Copy word for word the stretch of items from the line containing "You are a GUI" through the end of the items, leaving the pictures out of your answer.

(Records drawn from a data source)
-----

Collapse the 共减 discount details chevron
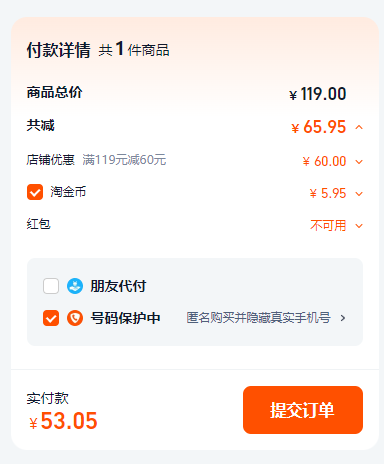 [359, 127]
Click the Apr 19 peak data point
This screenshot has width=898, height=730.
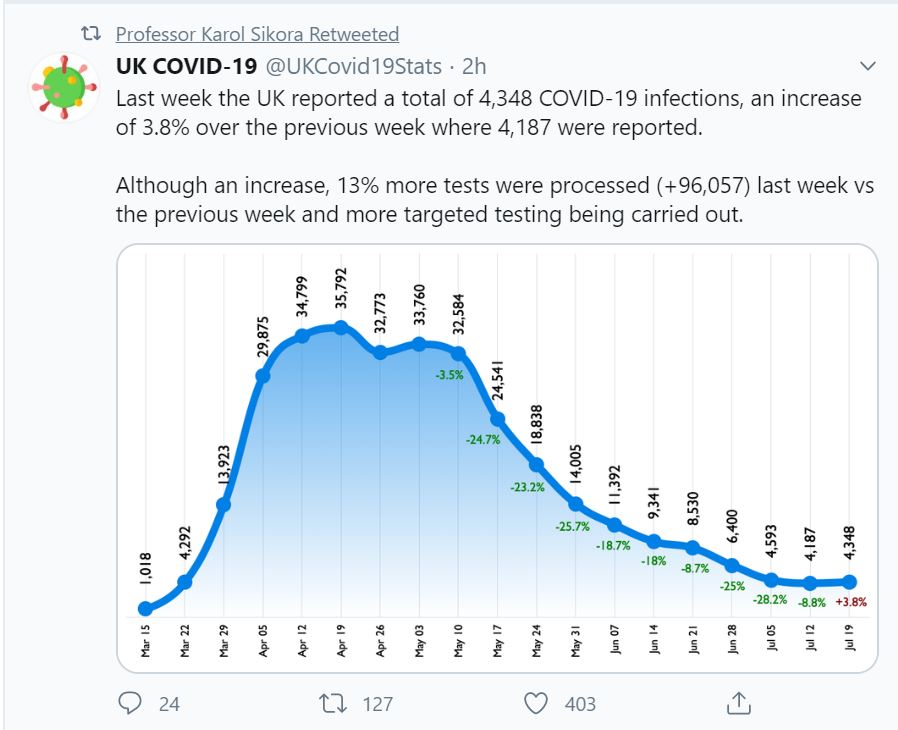(341, 328)
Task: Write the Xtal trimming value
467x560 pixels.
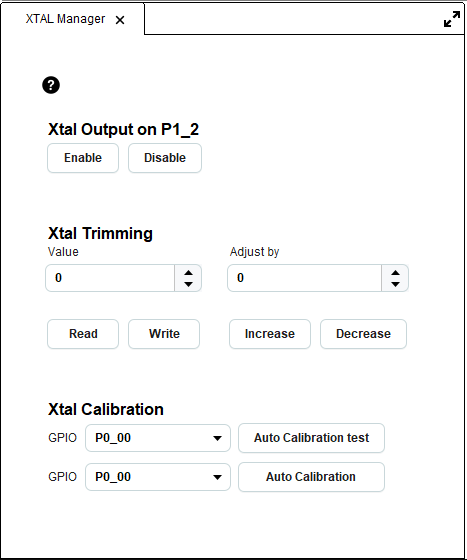Action: (164, 334)
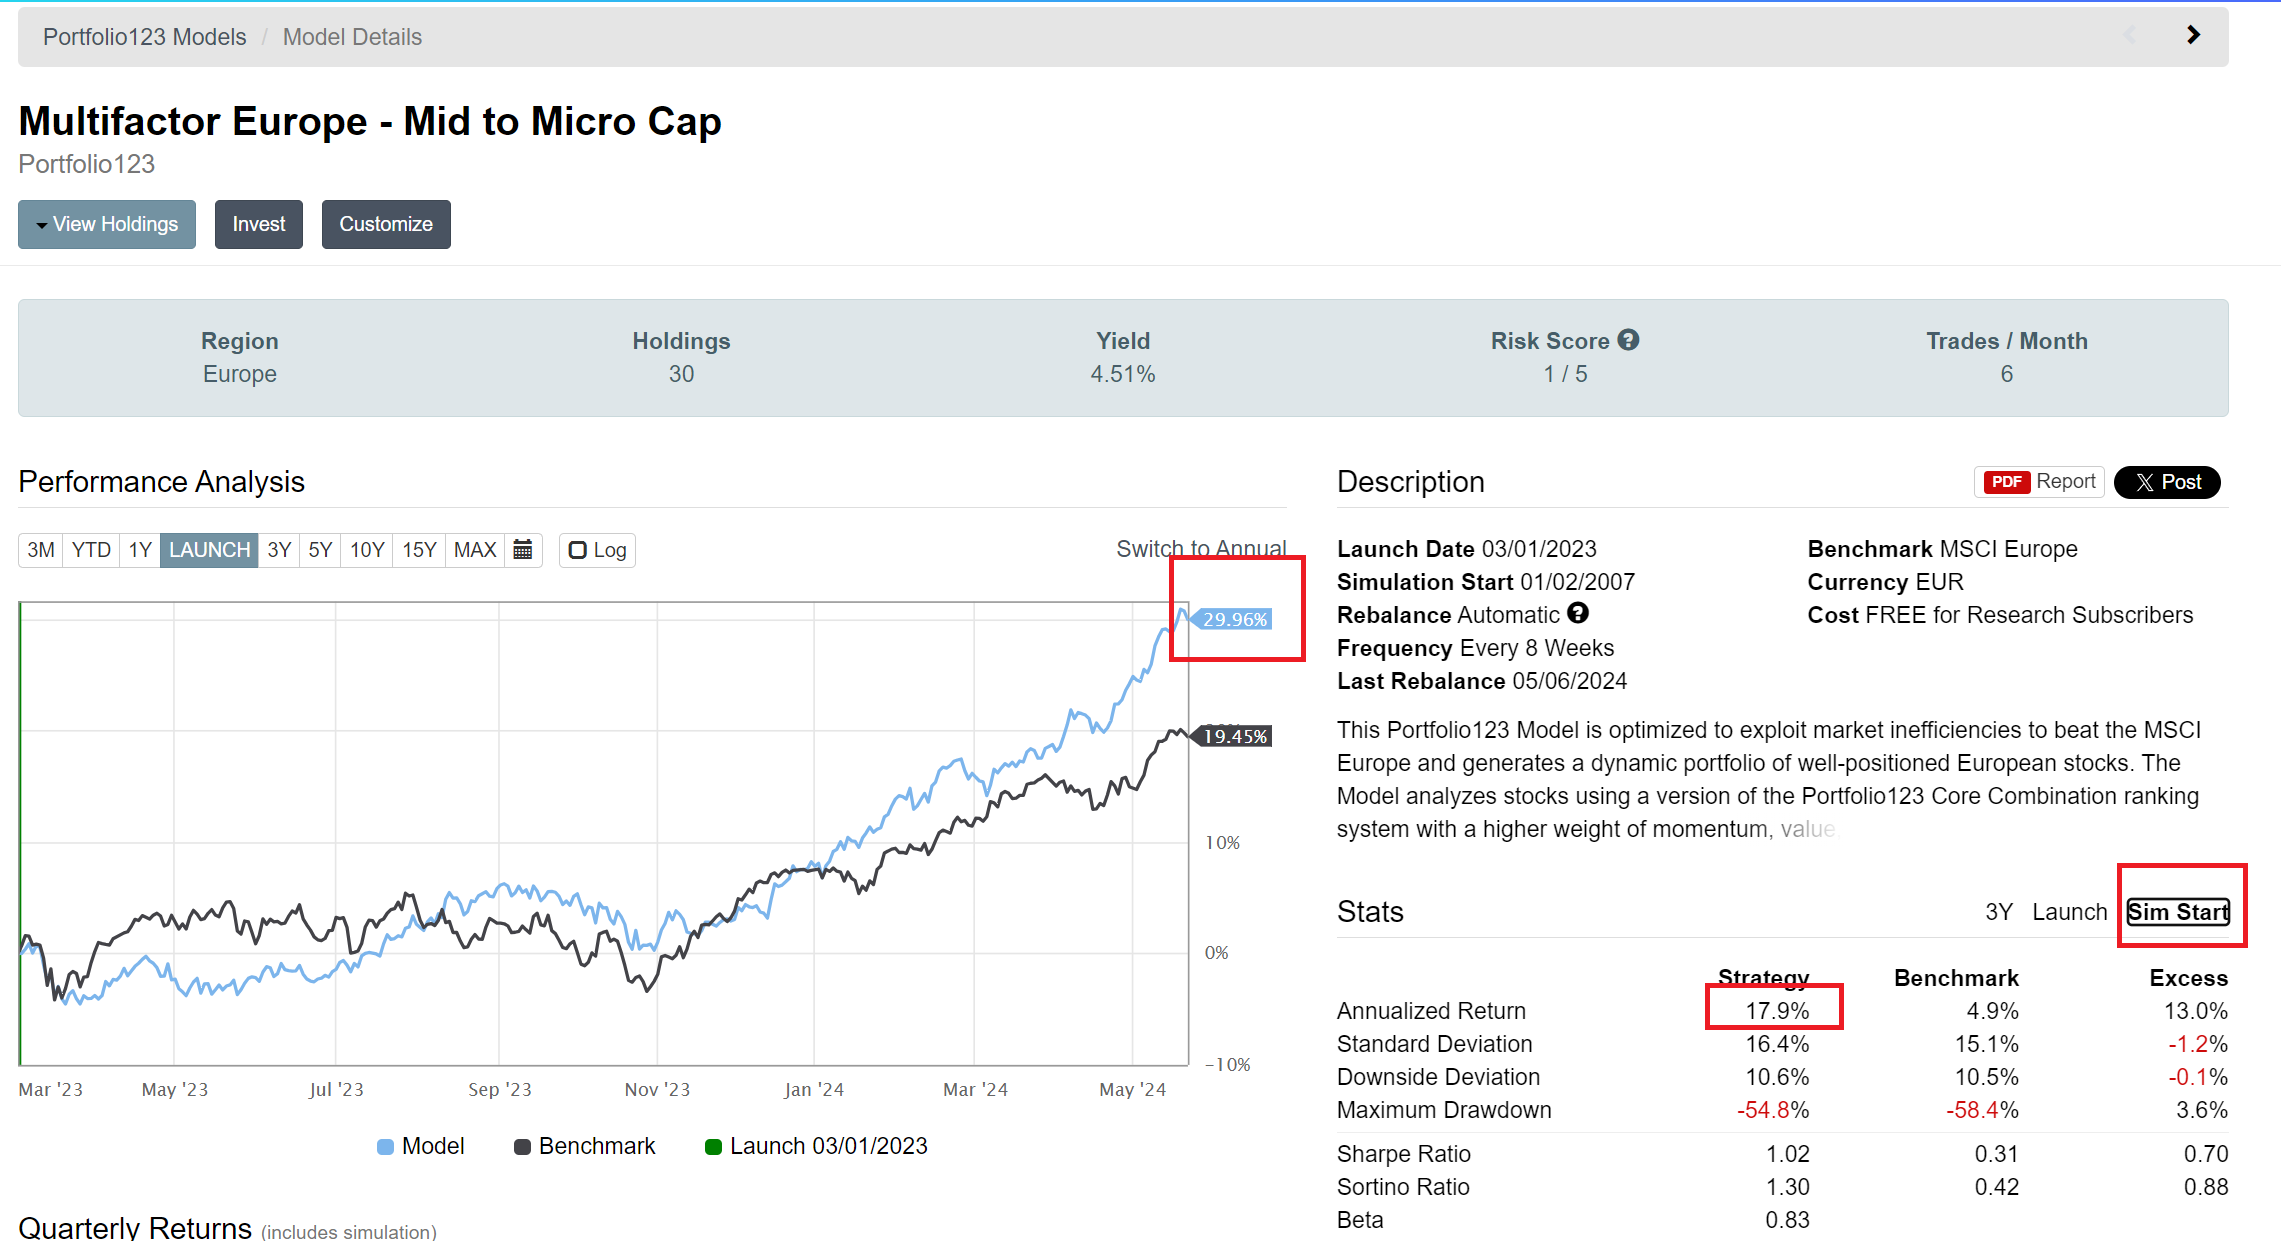Share via the X Post button
This screenshot has width=2281, height=1241.
[x=2166, y=482]
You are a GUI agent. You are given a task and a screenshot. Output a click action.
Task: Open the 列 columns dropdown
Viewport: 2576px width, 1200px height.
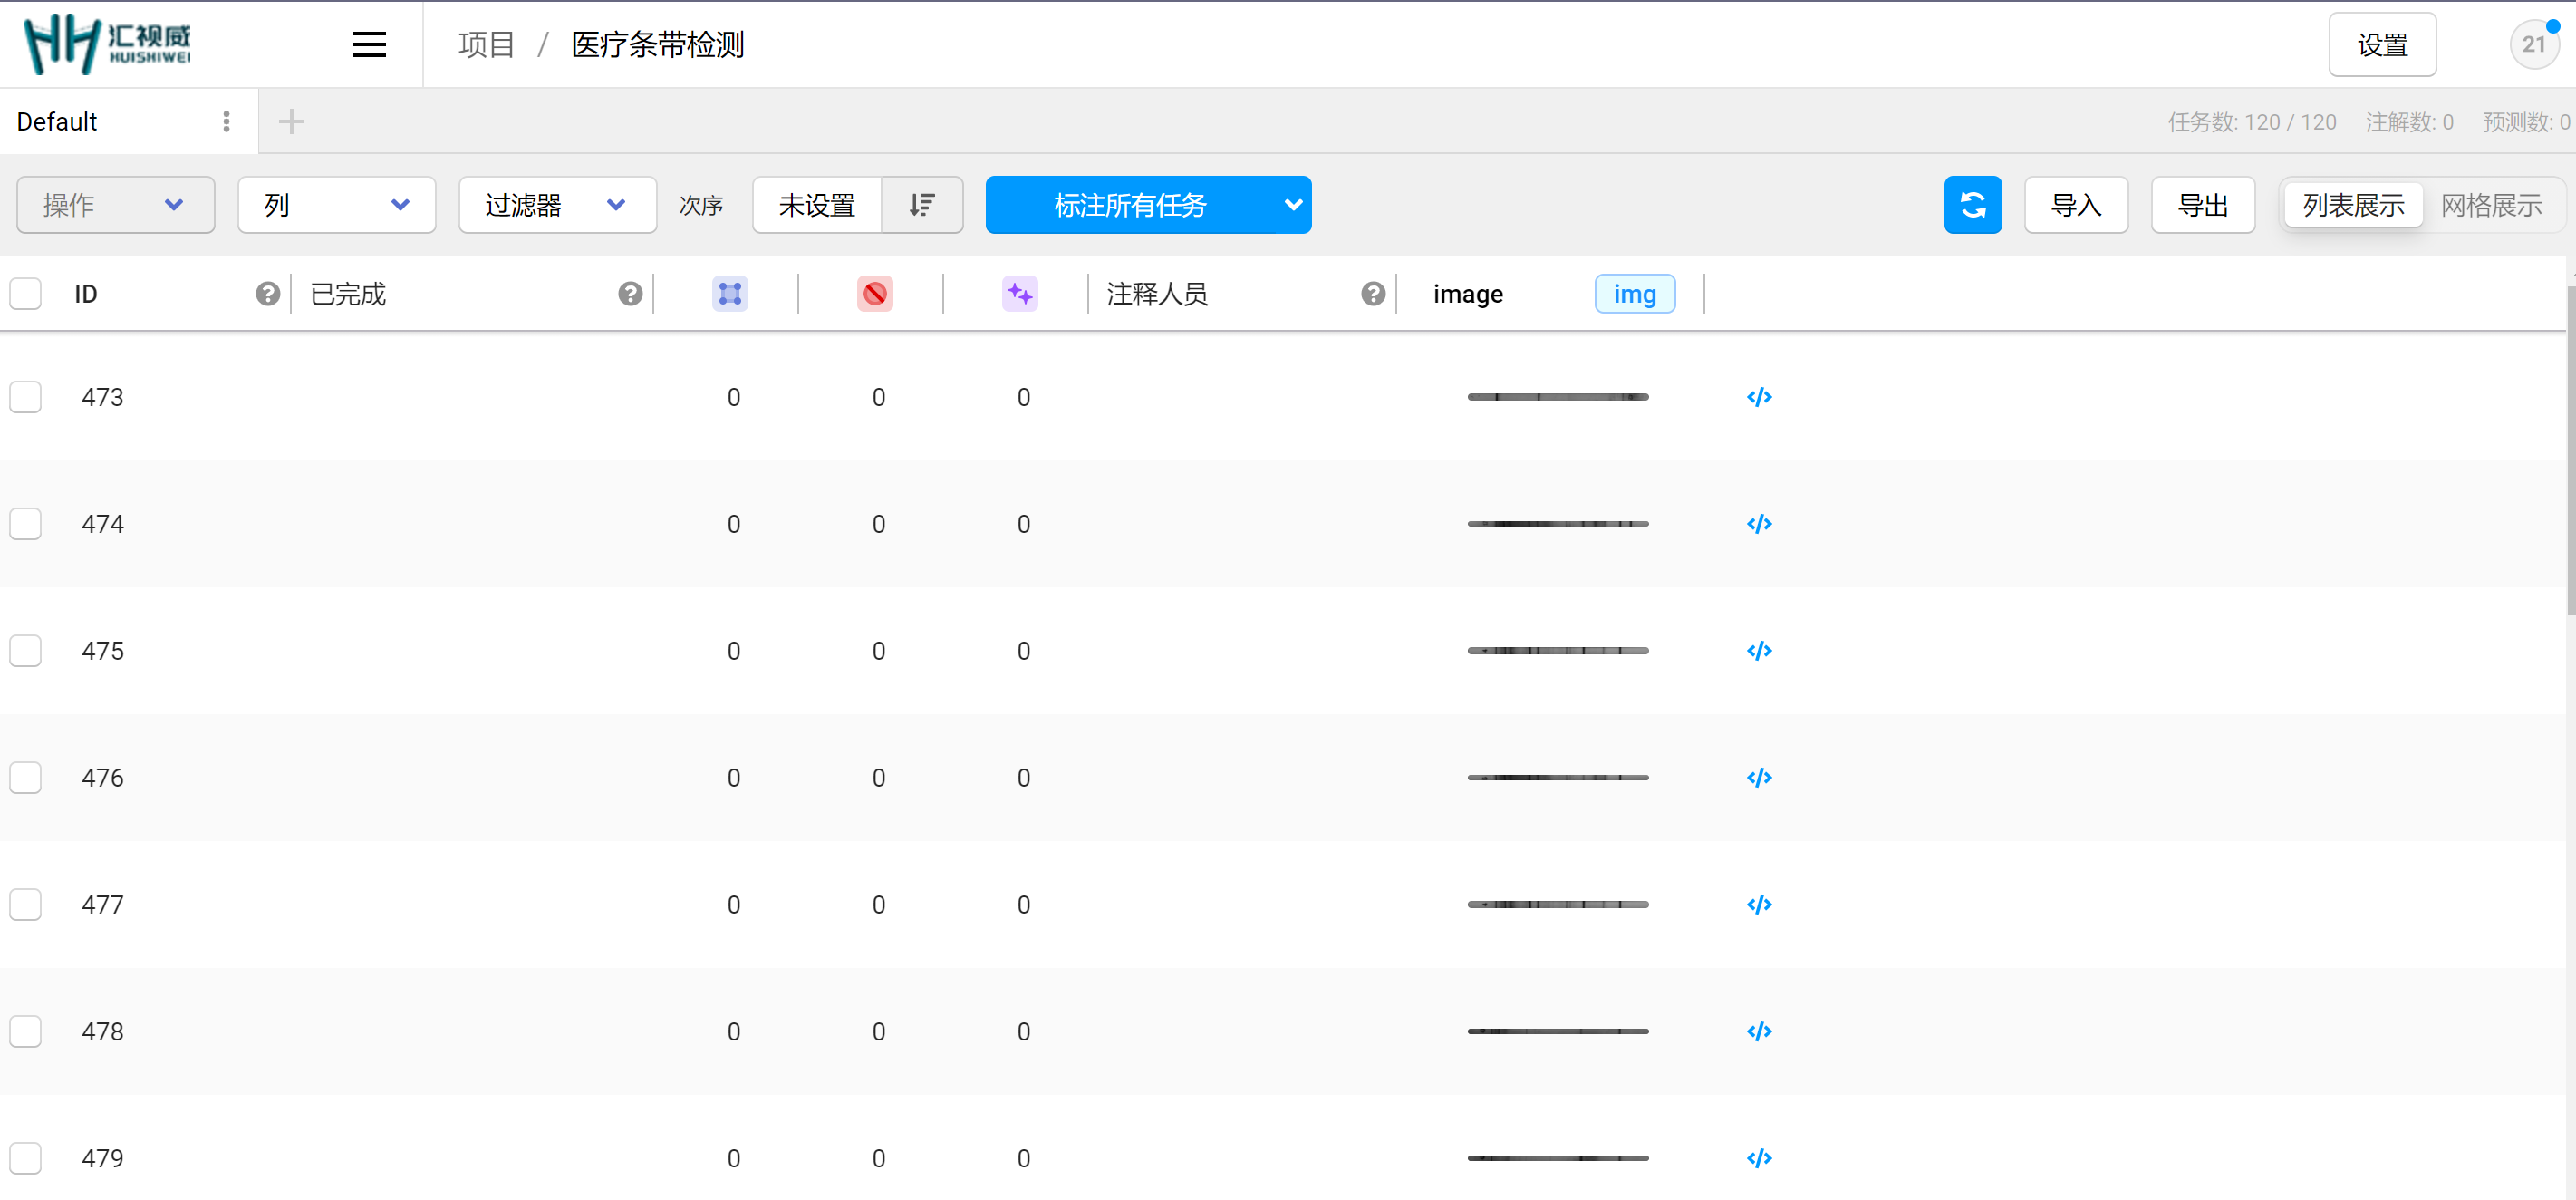(x=336, y=205)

-----

— TASK SOLUTION —
You are a GUI agent. You are given a task and a screenshot. Output a click action.
Task: Open the 列 columns dropdown
Viewport: 2576px width, 1200px height.
(x=336, y=205)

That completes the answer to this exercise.